LAG Baden-Württemberg: Begriff „Digital Native“ in Stellenanzeige als Indiz für Altersdiskriminierung
Eine vermeintlich zeitgemäße Wortwahl in Jobanzeigen kann erhebliche juristische Konsequenzen nach sich ziehen. Das Landesarbeitsgericht (LAG) Baden-Württemberg hat entschieden, dass die gezielte Ansprache eines „Digital Native“ ein starkes Indiz für eine unzulässige Benachteiligung wegen des Alters darstellt.
Arbeitgeber laufen damit nicht nur Gefahr, ihr Image zu beschädigen, sondern setzen sich auch Entschädigungsansprüchen nach dem Allgemeinen Gleichbehandlungsgesetz (AGG) aus.

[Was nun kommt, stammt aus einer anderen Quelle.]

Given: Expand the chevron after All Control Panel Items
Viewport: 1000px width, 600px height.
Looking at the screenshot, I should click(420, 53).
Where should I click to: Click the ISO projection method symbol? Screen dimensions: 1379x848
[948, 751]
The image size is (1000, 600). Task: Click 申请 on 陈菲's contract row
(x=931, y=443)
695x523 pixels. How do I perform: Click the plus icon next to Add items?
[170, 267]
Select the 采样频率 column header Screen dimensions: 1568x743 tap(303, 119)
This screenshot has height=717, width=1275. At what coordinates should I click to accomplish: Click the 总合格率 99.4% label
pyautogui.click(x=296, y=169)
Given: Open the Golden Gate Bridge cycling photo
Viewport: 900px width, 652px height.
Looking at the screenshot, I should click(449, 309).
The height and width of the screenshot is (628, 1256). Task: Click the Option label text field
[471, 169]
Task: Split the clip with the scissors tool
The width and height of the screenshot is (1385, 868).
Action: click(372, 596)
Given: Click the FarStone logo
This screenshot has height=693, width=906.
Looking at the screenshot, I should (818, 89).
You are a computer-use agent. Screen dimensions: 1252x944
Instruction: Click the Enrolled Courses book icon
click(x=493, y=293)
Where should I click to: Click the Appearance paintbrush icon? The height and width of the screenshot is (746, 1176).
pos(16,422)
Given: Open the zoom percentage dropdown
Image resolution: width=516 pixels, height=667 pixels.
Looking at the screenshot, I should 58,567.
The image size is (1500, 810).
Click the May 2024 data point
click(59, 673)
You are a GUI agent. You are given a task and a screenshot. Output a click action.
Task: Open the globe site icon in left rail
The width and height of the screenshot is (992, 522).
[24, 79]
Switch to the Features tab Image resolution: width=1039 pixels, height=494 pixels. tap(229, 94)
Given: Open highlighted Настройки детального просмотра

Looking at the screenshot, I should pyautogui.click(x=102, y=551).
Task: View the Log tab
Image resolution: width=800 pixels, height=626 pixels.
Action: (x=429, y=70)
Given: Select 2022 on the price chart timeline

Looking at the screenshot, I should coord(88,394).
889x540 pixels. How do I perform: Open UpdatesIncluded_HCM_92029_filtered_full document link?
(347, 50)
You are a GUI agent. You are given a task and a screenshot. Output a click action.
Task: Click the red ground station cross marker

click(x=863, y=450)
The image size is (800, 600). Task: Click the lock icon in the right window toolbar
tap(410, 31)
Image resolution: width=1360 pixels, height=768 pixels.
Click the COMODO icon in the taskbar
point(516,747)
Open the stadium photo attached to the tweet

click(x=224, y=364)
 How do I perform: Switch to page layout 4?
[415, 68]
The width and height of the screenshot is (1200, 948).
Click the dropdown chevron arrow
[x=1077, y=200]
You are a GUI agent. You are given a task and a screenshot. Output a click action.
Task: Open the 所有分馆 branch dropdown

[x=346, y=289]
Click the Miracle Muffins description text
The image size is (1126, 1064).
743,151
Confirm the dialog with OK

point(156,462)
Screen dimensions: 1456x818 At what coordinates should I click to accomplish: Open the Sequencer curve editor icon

Das Urteil des LAG Baden-Württemberg vom 7. November 2024 (Az. 17 Sa 2/24) macht deutlich: Wer in einer Stellenausschreibung ausdrücklich einen „Digital Native“ adressiert, riskiert eine Klage wegen Altersdiskriminierung samt Zahlung einer Entschädigung. Im konkreten Fall enthielt die Anzeige die Formulierung: „Als Digital Native fühlst Du Dich in der Welt der Social Media, der datengetriebenen PR, des Bewegtbilds und allen gängigen Programmen für DTP, CMS, Gestaltung und redaktionelles Arbeiten zu Hause.“ Nach Auffassung des Gerichts begründet dies ein Indiz für eine unmittelbare Benachteiligung wegen des Alters im Sinne von § 3 Abs. 1 AGG.
Der Terminus „Digital Native“ beschreibt Personen, die von Kindheit an mit digitalen Technologien wie Computern, Internet und Smartphones aufgewachsen sind und diese selbstverständlich nutzen. Das Gericht stellte fest, dass dieser Begriff einen eindeutigen Generationsbezug aufweist. Auch wenn das LAG nicht abschließend festgelegt hat, ob 1981als Startjahr der „Digital Natives“ zu gelten hat, steht fest: Vor 1980 geborene Personen gehören regelmäßig nicht zu dieser Gruppe. Für einen Bewerber des Jahrgangs 1972 bejahte das Gericht daher einen Entschädigungsanspruch nach dem AGG.
„Das Urteil zeigt, wie sensibel Formulierungen in Stellenanzeigen juristisch zu bewerten sind“, sagt der Mönchengladbacher Rechtsanwalt Dr. Gerrit W. Hartung von der Dr. Hartung Rechtsanwaltsgesellschaft mbH. „Begriffe, die vermeintlich modern wirken und bestimmte Kompetenzen beschreiben sollen, können schnell als Altersdiskriminierung gewertet werden, wenn sie mit einer bestimmten Alterskohorte verknüpft sind. Arbeitgeber sollten deshalb bei der Anzeigengestaltung auf neutrale Formulierungen setzen, die allein auf die fachliche Eignung abzielen.“ Die Kanzlei befasst sich ausschließlich mit Anleger- und Verbraucherschutzthemen und hat sich unter anderem auf Arbeitsrecht der Arbeitgeber und Arbeitnehmer spezialisiert. So vertritt Dr. Hartung regelmäßig Arbeitgeber und Arbeitnehmer in Kündigungsschutzverfahren.
Mit seiner Entscheidung stellt das LAG klar, dass bereits die Verwendung eines altersbezogenen Begriffs in einer Ausschreibung die Vermutung einer Benachteiligung auslösen kann. In diesem Fall trifft den Arbeitgeber die Beweislast, dass keine Diskriminierung vorlag. Gelingt dieser Gegenbeweis nicht, droht eine Entschädigungspflichtnach dem AGG – selbst dann, wenn die Stelle objektiv nicht altersbeschränkt besetzt werden sollte. Die Entscheidung wirkt damit über den Einzelfall hinaus: Jede Formulierung mit Alters- oder Generationsbezug ist rechtlich und sollte in professionellen Recruiting-Prozessen konsequent vermieden werden.